2003年1月8日。この日を私は一生忘れないだろう。大阪での約4年の勤務も残り約3週間となった日だった。
グロービス代表の堀義人からメールが届いた。堀から個人メールが来ることは滅多にないため「なんだろう?」と思ってメールを開いた。すると「GMSの拠点展開を担当しませんか?」というメールだった。
GMSは1992年に渋谷の貸し教室からスタートし、翌年には大阪校を出している。その後、東京校、大阪校をベースにカリキュラムやサービスの拡充を行い、通信教育なども導入してきたが、次の拠点を増やすというチャレンジは行ってこなかった。

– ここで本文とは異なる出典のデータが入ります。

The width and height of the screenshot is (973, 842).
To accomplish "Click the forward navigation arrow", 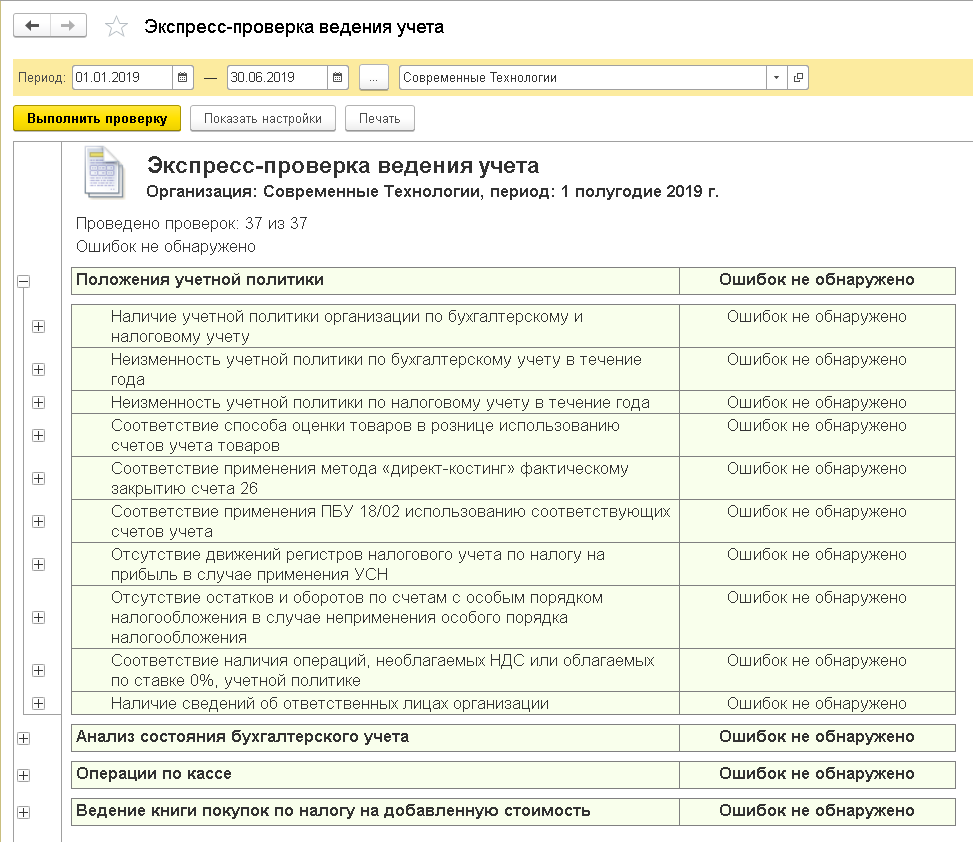I will pos(67,26).
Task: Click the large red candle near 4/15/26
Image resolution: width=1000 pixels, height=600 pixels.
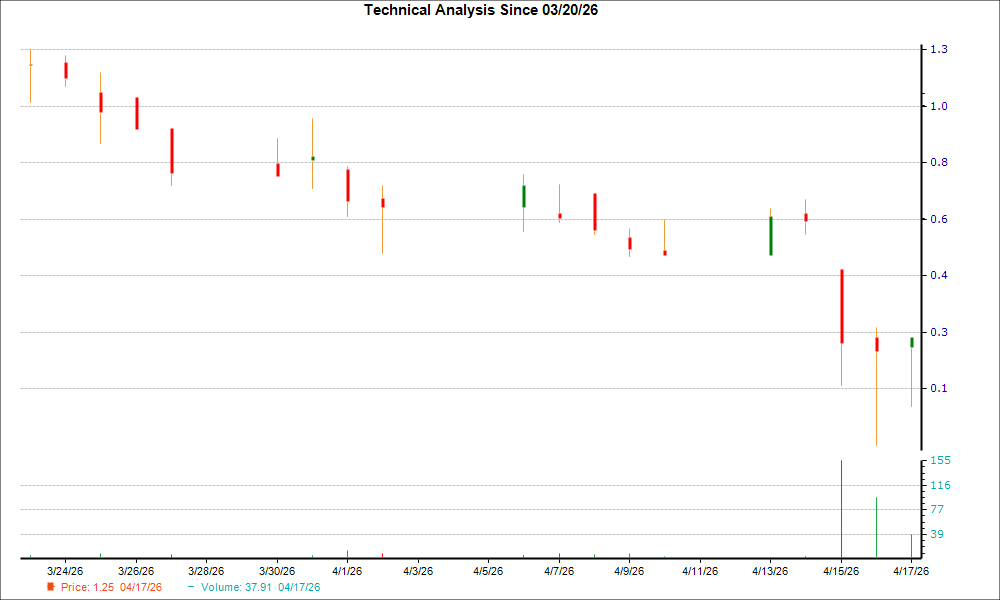Action: click(842, 305)
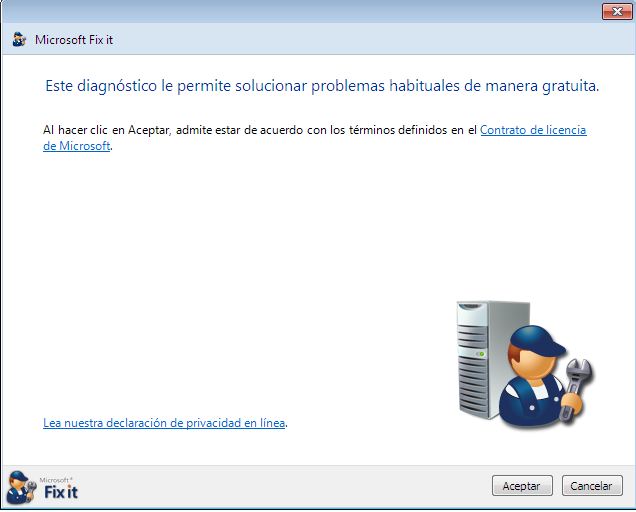Open the declaración de privacidad en línea link

(164, 423)
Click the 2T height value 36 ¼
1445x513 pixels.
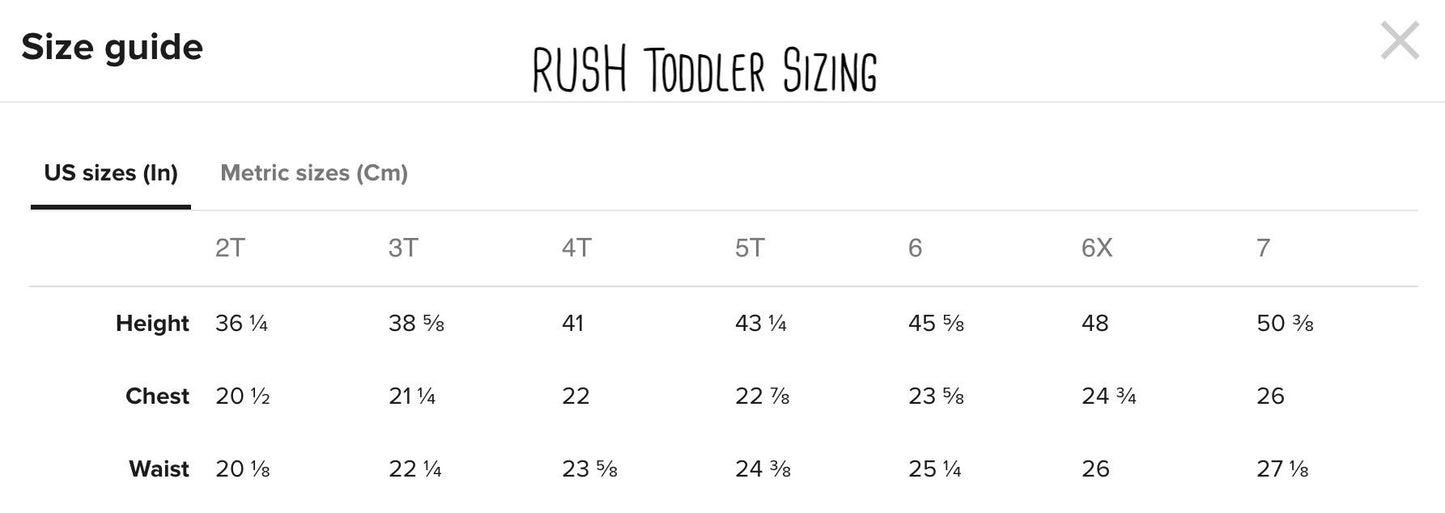pos(241,323)
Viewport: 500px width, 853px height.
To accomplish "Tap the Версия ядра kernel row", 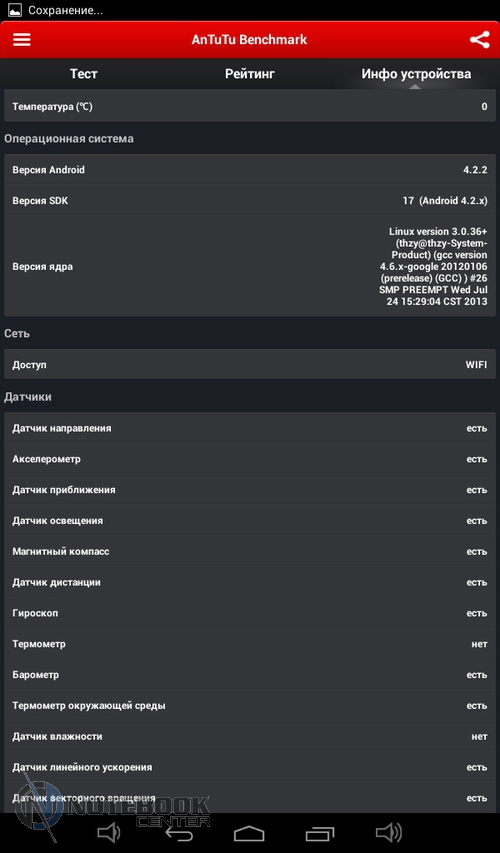I will 250,267.
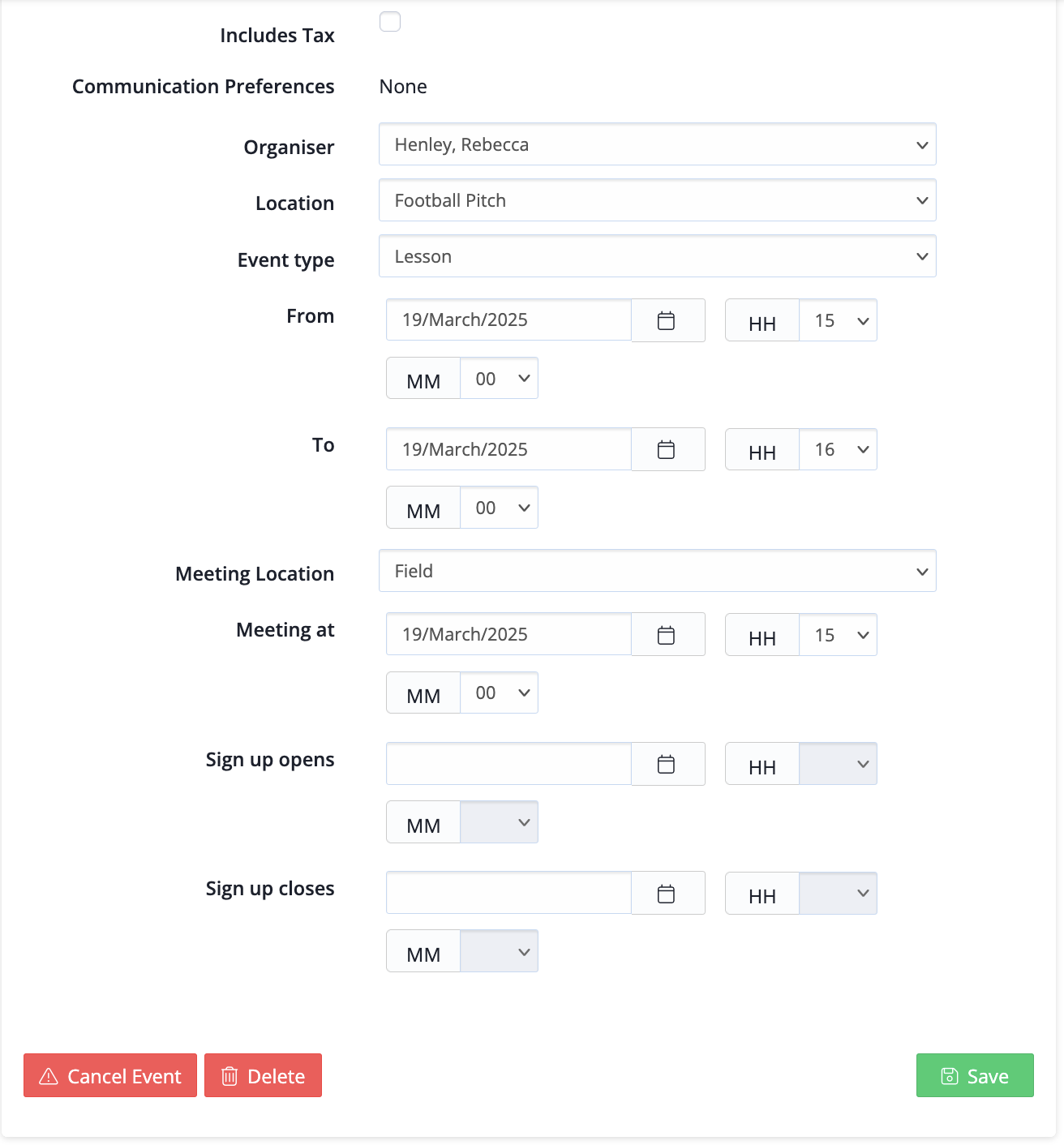
Task: Open calendar picker for Meeting at date
Action: click(667, 634)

ただ、グロービスの「日本およびアジアにおいて、ヒト・カネ・チエのインフラを提供し、ビジネスの創造と変革を促す」というビジョンに立ち返ると東京と大阪という拠点のみでは足りないのではないか、という議論は過去からあった。次に出すとすればやはり日本の第3の都市である「名古屋」であろう。それに、名古屋から東京や大阪に通う受講生も年間100人規模になったことを考えても、名古屋の地でグロービスが求められているのは確実だ。
私は大阪に4年前に入社し、最初はGMSへの法人派遣を獲得する仕事を担当していた。当時はまだまだ大阪においてGMSの認知度も低かったため、 40件/月というノルマで企業の人事部の門を叩いていた。その後、順調にビジネスも拡大し、企業内研修の企画・運営の仕事が中心となっていった。
大阪のビジネスは私が入社した4年前のほぼ3倍まで大きくなり、微力ながらその一助になれたと思っていた。幸い、ここ数ヶ月で新しいメンバーが入社し、自分の仕事も引き継げる状態になり、達成感を持ちつつ、東京で次なる飛躍を目指そうと考えていたときだった。
堀のメールに対してはすぐに答えることができず「考えさせてほしい」という趣旨のメールを送信した。
その瞬間から正直に言って、まったく仕事が手につかなくなってしまった。大阪オフィスの教室の中で一人物思いにふけっていた。「自分が本当にできるのか?そして、それが本当にやりたいことなのか?」ということを考え続けた。
家に帰っても眠れずに夜遅くまで考え悩んだ。結局結論が出ない。そして、朝を迎えてしまった。
自分だけでは追い詰められるだけだったので、信頼している同僚に相談してしまった。もちろん結論は自分で出す、という前提で。彼女に話すと気持ちがずいぶん楽になった。そして、彼女と話していながら、自分がこの仕事に取り組んでみたい、挑戦してみたいのだ、という自分の思いを確認していくことができた。
最後に背中を押してもらったのは、岡本太郎である。彼の本の一説を読み決意を固めた。岡本太郎はこう言う。
「結果がうまくいこうがいくまいがかまわない。むしろ、まずくいった方が面白いんだと考えて、自分の運命を賭けていけば、いのちがパッとひらくじゃないか。体当たりする前から、きっとうまくいかないんじゃないかなんて、自分で決めてあきらめてしまう。愚かなことだ。本当に生きるということは、自分で自分をがけから突き落とし、自分自身と闘って、運命を切り開いていくことなんだ。」
私は人生の多くの場面で、様々な本からインスピレーションをもらっている。
今回も岡本太郎という日本芸術界の偉人に最後の後押しをしてもらったのだ。
振り返れば自分の人生の中で一度だけ、挑戦せずにあきらめたことがある。
それは、高校時代のサッカーでのことである。私は東京都選抜候補となり、40名まで絞り込まれたメンバーに名を連ねることができた。周りは帝京、修徳、暁星等、東京都では名門と言われる高校から集まっている。一方で僕はというとただ一人無名の高校から。
練習では慣れない練習やポジションで思い通りにいかなかった。そして、自信をなくしてしまう。最終選考はジャカルタ選抜との試合で東京都代表を決めることとなっていた。しかし、私は行かなかった。その場でミスをするのを恐れたのだ。失敗するのを逃れたのだ。
いつ振り返っても苦い思い出だ。そのとき挑戦しなかった自分を僕は好きにはなれない。逃げてしまった自分を。それ以来、逃げそうになる自分がいるとこの出来事を思い返す。あの時の苦い気持ちをまた感じたいのかと自分を問いただす。
今回もこの出来事が頭にかすめた。そして、今回は“勇気を持って挑戦する”という決意を固めた。
オフィスに戻ると、早速堀に対して「やらせてください」とメールを打った。